[Source records]
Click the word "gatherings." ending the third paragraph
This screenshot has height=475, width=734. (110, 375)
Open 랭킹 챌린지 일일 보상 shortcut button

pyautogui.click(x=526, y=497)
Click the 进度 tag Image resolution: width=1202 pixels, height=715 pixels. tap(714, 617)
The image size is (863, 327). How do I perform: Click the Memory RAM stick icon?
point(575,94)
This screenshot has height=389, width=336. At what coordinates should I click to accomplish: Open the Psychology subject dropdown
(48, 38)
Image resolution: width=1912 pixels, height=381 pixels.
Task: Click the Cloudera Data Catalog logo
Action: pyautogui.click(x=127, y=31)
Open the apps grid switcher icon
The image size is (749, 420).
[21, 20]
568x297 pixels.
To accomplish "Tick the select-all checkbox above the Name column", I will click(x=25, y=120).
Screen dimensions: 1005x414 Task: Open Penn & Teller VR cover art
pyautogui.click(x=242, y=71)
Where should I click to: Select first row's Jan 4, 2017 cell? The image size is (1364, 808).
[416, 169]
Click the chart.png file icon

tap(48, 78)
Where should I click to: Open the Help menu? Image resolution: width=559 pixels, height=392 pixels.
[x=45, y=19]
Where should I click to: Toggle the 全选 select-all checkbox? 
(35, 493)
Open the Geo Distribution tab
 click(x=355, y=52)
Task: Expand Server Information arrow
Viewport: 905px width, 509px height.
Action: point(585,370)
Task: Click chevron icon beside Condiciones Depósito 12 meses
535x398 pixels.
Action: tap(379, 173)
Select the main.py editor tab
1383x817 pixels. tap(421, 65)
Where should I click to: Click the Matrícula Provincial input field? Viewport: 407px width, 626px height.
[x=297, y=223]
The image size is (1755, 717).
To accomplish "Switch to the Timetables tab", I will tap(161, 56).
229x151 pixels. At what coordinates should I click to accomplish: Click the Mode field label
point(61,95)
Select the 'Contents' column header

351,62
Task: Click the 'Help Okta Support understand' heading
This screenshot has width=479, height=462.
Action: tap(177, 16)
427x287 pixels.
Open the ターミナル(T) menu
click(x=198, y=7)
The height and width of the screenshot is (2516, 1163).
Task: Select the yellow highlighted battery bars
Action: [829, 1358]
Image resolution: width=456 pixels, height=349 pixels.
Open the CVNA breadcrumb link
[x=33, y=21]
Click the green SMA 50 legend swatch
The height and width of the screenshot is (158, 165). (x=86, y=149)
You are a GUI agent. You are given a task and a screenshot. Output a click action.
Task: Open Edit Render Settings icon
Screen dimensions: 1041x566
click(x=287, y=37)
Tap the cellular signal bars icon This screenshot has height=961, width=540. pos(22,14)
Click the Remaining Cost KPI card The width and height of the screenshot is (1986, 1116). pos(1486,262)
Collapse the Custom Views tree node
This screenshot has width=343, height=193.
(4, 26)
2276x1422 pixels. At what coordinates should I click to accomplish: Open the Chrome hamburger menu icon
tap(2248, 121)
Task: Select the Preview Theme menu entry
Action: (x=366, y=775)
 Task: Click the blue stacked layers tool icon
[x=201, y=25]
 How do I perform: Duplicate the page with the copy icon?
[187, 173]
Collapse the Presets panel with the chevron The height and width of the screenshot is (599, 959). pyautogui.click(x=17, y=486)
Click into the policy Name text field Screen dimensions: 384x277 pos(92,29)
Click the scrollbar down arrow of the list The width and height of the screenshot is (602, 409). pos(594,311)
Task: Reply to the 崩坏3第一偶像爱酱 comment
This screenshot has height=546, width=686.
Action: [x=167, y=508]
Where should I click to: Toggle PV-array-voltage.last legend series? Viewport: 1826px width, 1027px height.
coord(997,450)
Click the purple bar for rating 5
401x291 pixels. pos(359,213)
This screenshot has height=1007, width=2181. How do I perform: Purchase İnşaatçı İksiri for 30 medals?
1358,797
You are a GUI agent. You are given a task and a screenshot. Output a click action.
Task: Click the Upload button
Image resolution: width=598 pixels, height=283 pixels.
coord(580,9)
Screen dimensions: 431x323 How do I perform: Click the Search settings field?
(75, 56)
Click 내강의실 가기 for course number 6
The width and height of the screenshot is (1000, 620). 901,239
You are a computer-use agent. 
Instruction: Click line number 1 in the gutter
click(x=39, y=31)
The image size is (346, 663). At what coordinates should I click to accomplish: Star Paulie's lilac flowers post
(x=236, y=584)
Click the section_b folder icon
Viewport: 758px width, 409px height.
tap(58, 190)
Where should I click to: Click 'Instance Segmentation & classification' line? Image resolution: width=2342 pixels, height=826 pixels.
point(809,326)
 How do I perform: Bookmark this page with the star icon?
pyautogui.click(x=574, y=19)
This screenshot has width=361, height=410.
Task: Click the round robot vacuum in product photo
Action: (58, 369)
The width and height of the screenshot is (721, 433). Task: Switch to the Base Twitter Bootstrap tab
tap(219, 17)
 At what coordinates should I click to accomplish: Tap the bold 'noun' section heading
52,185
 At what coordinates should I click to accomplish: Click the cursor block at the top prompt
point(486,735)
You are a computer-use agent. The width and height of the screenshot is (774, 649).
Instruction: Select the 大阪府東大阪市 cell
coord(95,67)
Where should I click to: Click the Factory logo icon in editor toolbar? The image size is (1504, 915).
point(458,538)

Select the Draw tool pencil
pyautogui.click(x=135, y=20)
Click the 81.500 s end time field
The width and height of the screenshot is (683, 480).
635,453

#### What you are asked to do:
Rewrite the data above with every instance of "Where should I click to" switched to "Which spot should I click to", leaving everything else unchanged.

#### Output for this task:
Click the word "gatherings." ending the third paragraph
This screenshot has height=475, width=734. (110, 375)
Open 랭킹 챌린지 일일 보상 shortcut button

pyautogui.click(x=526, y=497)
Click the 进度 tag Image resolution: width=1202 pixels, height=715 pixels. tap(714, 617)
The image size is (863, 327). How do I perform: Click the Memory RAM stick icon?
point(575,94)
This screenshot has height=389, width=336. At what coordinates should I click to accomplish: Open the Psychology subject dropdown
(48, 38)
Image resolution: width=1912 pixels, height=381 pixels.
Task: Click the Cloudera Data Catalog logo
Action: pyautogui.click(x=127, y=31)
Open the apps grid switcher icon
The image size is (749, 420).
[21, 20]
568x297 pixels.
To accomplish "Tick the select-all checkbox above the Name column", I will click(x=25, y=120).
Screen dimensions: 1005x414 Task: Open Penn & Teller VR cover art
pyautogui.click(x=242, y=71)
Which spot should I click to: Select first row's Jan 4, 2017 cell? The image size is (1364, 808).
[416, 169]
Click the chart.png file icon

tap(48, 78)
Which spot should I click to: Open the Help menu? Image resolution: width=559 pixels, height=392 pixels.
[x=45, y=19]
Which spot should I click to: Toggle the 全选 select-all checkbox? 
(35, 493)
Open the Geo Distribution tab
 click(x=355, y=52)
Task: Expand Server Information arrow
Viewport: 905px width, 509px height.
Action: point(585,370)
Task: Click chevron icon beside Condiciones Depósito 12 meses
535x398 pixels.
Action: tap(379, 173)
Select the main.py editor tab
1383x817 pixels. tap(421, 65)
Which spot should I click to: Click the Matrícula Provincial input field? Viewport: 407px width, 626px height.
[x=297, y=223]
The image size is (1755, 717).
To accomplish "Switch to the Timetables tab", I will tap(161, 56).
229x151 pixels. At what coordinates should I click to accomplish: Click the Mode field label
point(61,95)
Select the 'Contents' column header

351,62
Task: Click the 'Help Okta Support understand' heading
This screenshot has width=479, height=462.
Action: tap(177, 16)
427x287 pixels.
Open the ターミナル(T) menu
click(x=198, y=7)
The height and width of the screenshot is (2516, 1163).
Task: Select the yellow highlighted battery bars
Action: [829, 1358]
Image resolution: width=456 pixels, height=349 pixels.
Open the CVNA breadcrumb link
[x=33, y=21]
Click the green SMA 50 legend swatch
The height and width of the screenshot is (158, 165). (x=86, y=149)
You are a GUI agent. You are given a task and a screenshot. Output a click action.
Task: Open Edit Render Settings icon
Screen dimensions: 1041x566
click(x=287, y=37)
Tap the cellular signal bars icon This screenshot has height=961, width=540. pos(22,14)
Click the Remaining Cost KPI card The width and height of the screenshot is (1986, 1116). pos(1486,262)
Collapse the Custom Views tree node
This screenshot has width=343, height=193.
(4, 26)
2276x1422 pixels. At what coordinates should I click to accomplish: Open the Chrome hamburger menu icon
tap(2248, 121)
Task: Select the Preview Theme menu entry
Action: (x=366, y=775)
 Task: Click the blue stacked layers tool icon
[x=201, y=25]
 How do I perform: Duplicate the page with the copy icon?
[187, 173]
Collapse the Presets panel with the chevron The height and width of the screenshot is (599, 959). pyautogui.click(x=17, y=486)
Click into the policy Name text field Screen dimensions: 384x277 pos(92,29)
Click the scrollbar down arrow of the list The width and height of the screenshot is (602, 409). pos(594,311)
Task: Reply to the 崩坏3第一偶像爱酱 comment
This screenshot has height=546, width=686.
Action: [x=167, y=508]
Which spot should I click to: Toggle PV-array-voltage.last legend series? Viewport: 1826px width, 1027px height.
coord(997,450)
Click the purple bar for rating 5
401x291 pixels. pos(359,213)
This screenshot has height=1007, width=2181. How do I perform: Purchase İnşaatçı İksiri for 30 medals?
1358,797
You are a GUI agent. You are given a task and a screenshot. Output a click action.
Task: Click the Upload button
Image resolution: width=598 pixels, height=283 pixels.
coord(580,9)
Screen dimensions: 431x323 How do I perform: Click the Search settings field?
(75, 56)
Click 내강의실 가기 for course number 6
The width and height of the screenshot is (1000, 620). 901,239
You are a computer-use agent. 
Instruction: Click line number 1 in the gutter
click(x=39, y=31)
The image size is (346, 663). At what coordinates should I click to accomplish: Star Paulie's lilac flowers post
(x=236, y=584)
Click the section_b folder icon
Viewport: 758px width, 409px height.
tap(58, 190)
Which spot should I click to: Click 'Instance Segmentation & classification' line? Image resolution: width=2342 pixels, height=826 pixels.
point(809,326)
 How do I perform: Bookmark this page with the star icon?
pyautogui.click(x=574, y=19)
This screenshot has width=361, height=410.
Task: Click the round robot vacuum in product photo
Action: (58, 369)
The width and height of the screenshot is (721, 433). Task: Switch to the Base Twitter Bootstrap tab
tap(219, 17)
 At what coordinates should I click to accomplish: Tap the bold 'noun' section heading
52,185
 At what coordinates should I click to accomplish: Click the cursor block at the top prompt
point(486,735)
You are a computer-use agent. The width and height of the screenshot is (774, 649).
Instruction: Select the 大阪府東大阪市 cell
coord(95,67)
Which spot should I click to: Click the Factory logo icon in editor toolbar? The image size is (1504, 915).
point(458,538)

Select the Draw tool pencil
pyautogui.click(x=135, y=20)
Click the 81.500 s end time field
The width and height of the screenshot is (683, 480).
635,453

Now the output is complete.